Curso tras curso, si la ocasión se presenta, gusto de dialogar con quienes están a punto de dejar las aulas universitarias, diploma en mano, sobre las competencias, cualidades y actitudes que deberían potenciarse más al iniciar la vida profesional. Diversos criterios afloran, pero siempre se termina coronando a la humildad como una reina sabia y guiadora.

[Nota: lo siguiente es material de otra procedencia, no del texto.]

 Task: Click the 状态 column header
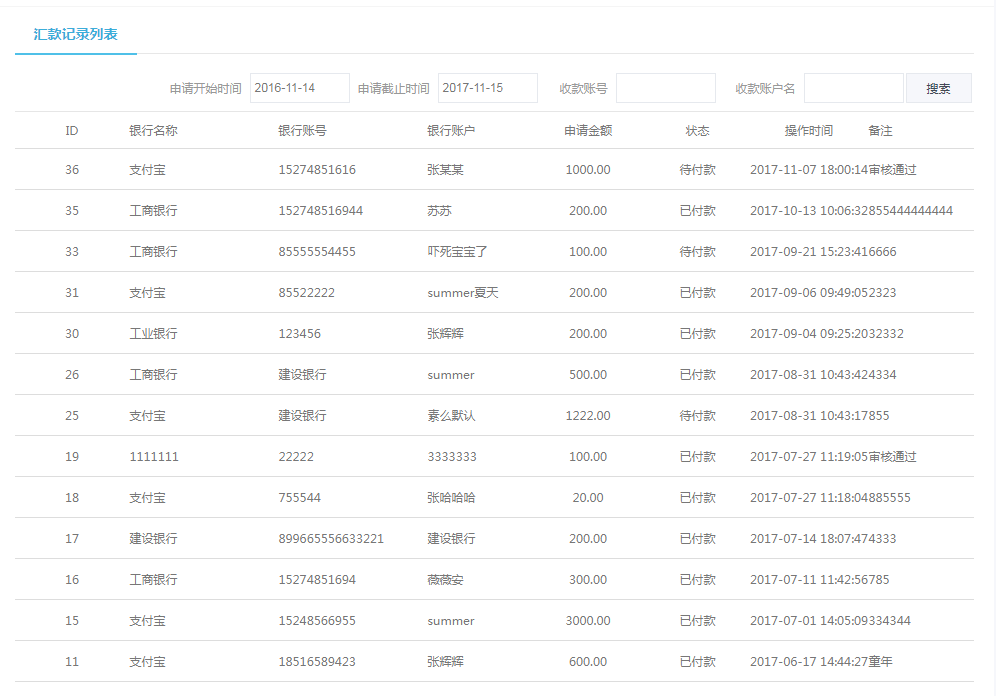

La elección consensuada nada tiene que ver con sospechosa demagogia barata sino, por el contrario, con el enfoque vital, inteligente, de que sin humildad será difícil, diría que imposible, el aprendizaje y el crecimiento en conocimiento, al igual que el enriquecimiento espiritual, un toque que cuando falta torna estéril y vacío todo lo demás. Quien crea que nada le queda por saber, en realidad nunca sabrá nada. Y que hasta las espectaculares precocidades que aparecen se atengan, porque pueden extraviar la ruta sin llegar a puerto alguno.
Si acaso puedo dirigirme con propiedad a quienes toman el rumbo del periodismo, y nunca para aconsejar, que siempre me ha provocado un regusto de altanería etaria, y en su lugar prefiero compartir experiencias. Diálogo con los que llegarán a las redacciones armados de nuevos conceptos profesionales tan necesarios, pero que a su vez tendrán que asirse a la lucidez de exprimir y beber con humildad lo que otros antes forjaron con su destreza e inspiración, incluso los que acometen tareas insospechadamente claves carentes de visibilidad pública. A fin de cuentas a la universidad se va a aprender a seguir aprendiendo, de lo acumulado y reproducido, de la vida misma, y lo creo válido para el resto de las especialidades del nivel superior.
Lo veo como el viaje a Ítaca, del que Cavafis pedía en sus versos: «es mejor que dure muchos años y que ya viejo llegues a la isla, rico de todo lo que hayas ganado en el camino, sin esperar que Ítaca te dé riquezas».
Para los graduados contemporáneos el desafío por delante es múltiple, puesto que no se limita al dominio de sus áreas de acción respectivas, y de que satisfagan la expectativa de inyectar impetuosidad, desenfado e irreverencia renovadora, sino que también ellos se provean de una voluntad personal de hierro para llenar vacíos que arrastran de precedentes eslabones de la enseñanza. Eso si queremos volver a tener los profesionales cultivados que, ocupados en ciencias conversan sobre filosofía, arte y literatura, o los llamados letrados que, por ejemplo, se interesan por los últimos hallazgos de la biología genética y las técnicas agrícolas.
Y a fuer de sincero me atrevo a clamar con urgencia por sacudir la costra de la vulgaridad que lamentablemente gana terreno e invade por doquier cual mala hierba. Vulgaridad que superficialmente se pretende igualar con lo popular, que es un concepto mucho más alto y de mayor alcance. Lo otro, de lo que hay que escapar antes de que nos ahogue y sepulte, parte de una mirada interior empobrecida y mediocre sobre la vida y la sociedad, y sigue con un lenguaje y modales deleznables, con los que con frecuencia tropezamos estupefactos entre quienes pasaron por las aulas universitarias y de quienes uno tiene el derecho de esperar otra imagen.
Humildad para vernos por dentro, para acrecentarnos y cambiar, sabia e irremplazable humildad.